Fascinated, I hovered in the hall, not able to tear myself away.
“The Liberry case, what was that?”
He stalled. “Well, I don’t know much about that.”
“But this makes everything different! Someone from back there—someone who had reason to hate Mrs. Garr for something she’d done—would have been a reason for murdering her. Think how many there must be! Have you thought of that?”
“I’ve heard it mentioned,” he admitted cautiously.
But I couldn’t get another bit of information out of him.
I went into my own part of the house and barricaded my doors.
There went my previous ideas—such as they were—all upset!
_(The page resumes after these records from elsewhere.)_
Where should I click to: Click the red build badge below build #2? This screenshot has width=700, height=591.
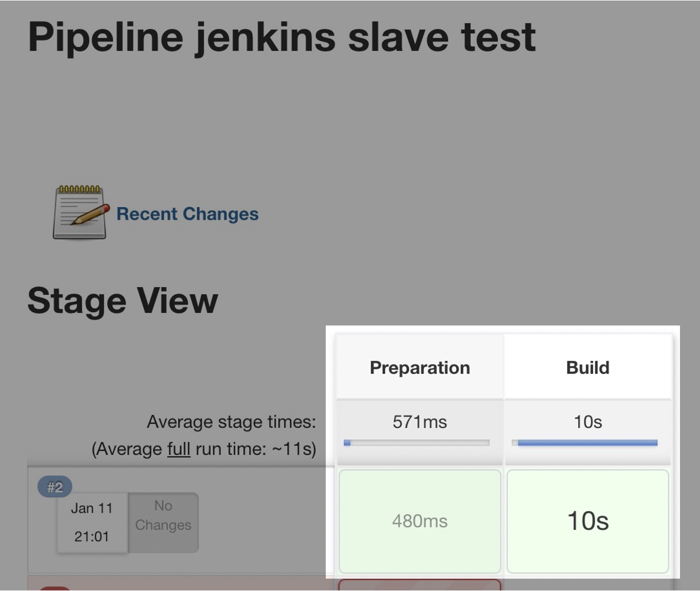click(55, 588)
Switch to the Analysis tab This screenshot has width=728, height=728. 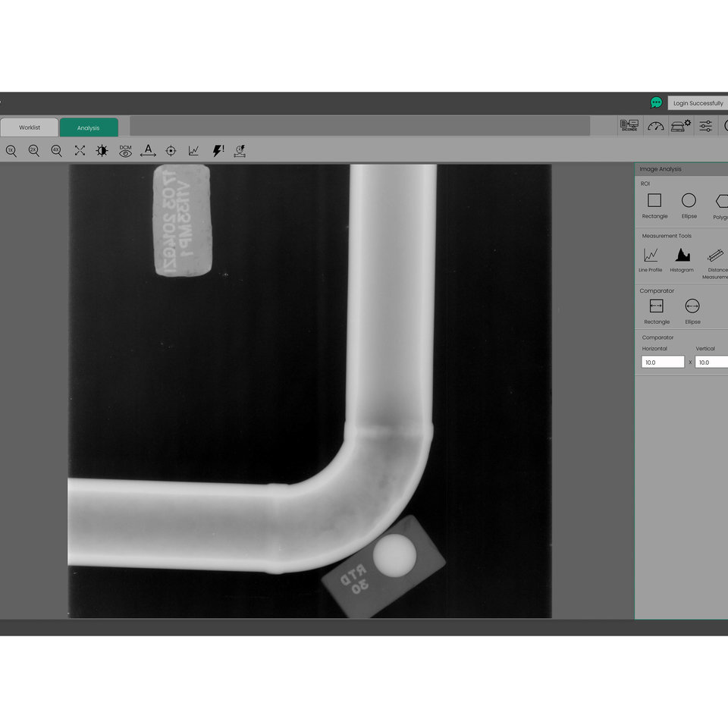87,127
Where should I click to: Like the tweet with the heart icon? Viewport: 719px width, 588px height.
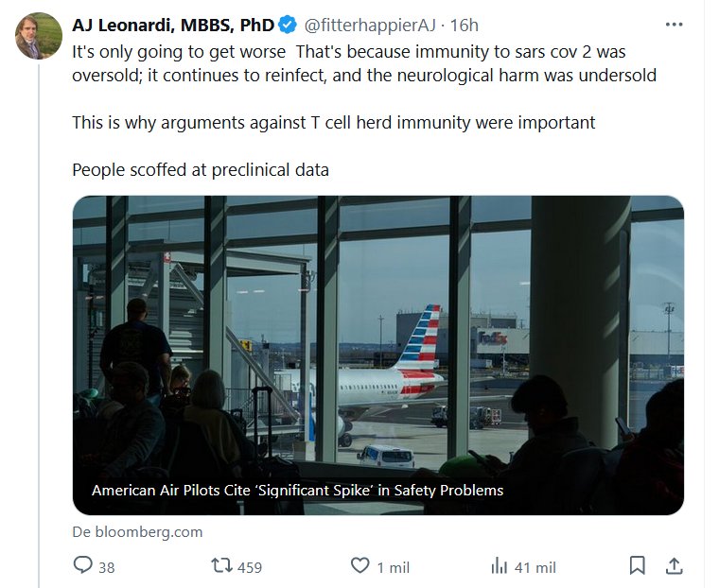coord(360,566)
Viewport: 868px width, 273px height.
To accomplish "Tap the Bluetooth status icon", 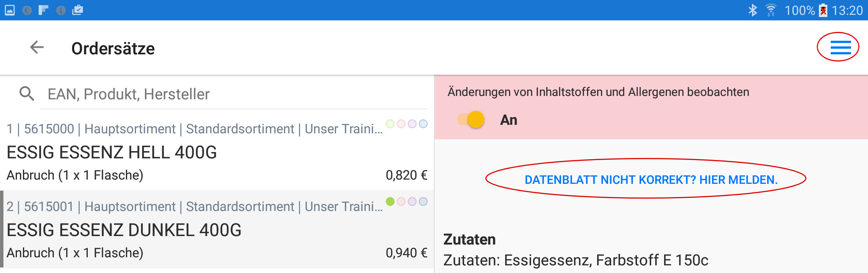I will click(x=753, y=10).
This put a new slant on everything. Maybe the motive wasn’t hidden money. The Hallorans were undoubtedly mistaken as to the amount of money Mrs. Garr had hidden. Maybe the motive was hate—revenge! Girls have relatives. If Mrs. Garr had run a big establishment, there might be scores who hated her, fathers and mothers, brothers and sisters and sweethearts of the girls she’d kept. Wives of men who’d gone there. The girls themselves. The men themselves. You couldn’t tell. It might be anyone.
Of course it was a long time ago. The person would have to be past thirty-five, at least. Nineteen nineteen was eighteen years ago. Hodge Kistler was a little young for that, not much over thirty. But the Hallorans, in their forties. Could Mrs. Garr have debauched her own niece? It seemed impossible—but maybe they weren’t related. Perhaps the hold the Hallorans had on Mrs. Garr was other than blood. Perhaps that was why they came to her for money. But the lectures had been very “auntly”; she hadn’t sounded as if she were being blackmailed.
The others. Mr. Grant. Mr. Grant was almost as old as Mrs. Garr. Mr. Buffingham. The Wallers. Mrs. Tewman. They were all in their forties or early fifties. They were all the right age.
It took me back to the beginning again. They could all be suspected. And again, Mr. Kistler seemed the least likely. Judging by the results I’d had when I’d thought that before, I was probably due to find out he had been born in Mrs. Garr’s house of vice. Or that Mrs. Garr had ruined his father.
The problem of who had killed Mrs. Garr had once seemed fairly simple: a prowler caught in his prowling had been such an obvious explanation. But how complicated this business of Mrs. Garr’s past made it! Now the possibilities were almost endless.
I’d read enough detective stories to know it was always the least likely person who went in for murder.
That made Mr. Kistler it.
Well, I didn’t care if he was it. A man who amused himself as Mr. Kistler did—a chaser, a sleeper-around! And I’d once actually thought I liked him! He was frightfully amusing. That time he . . .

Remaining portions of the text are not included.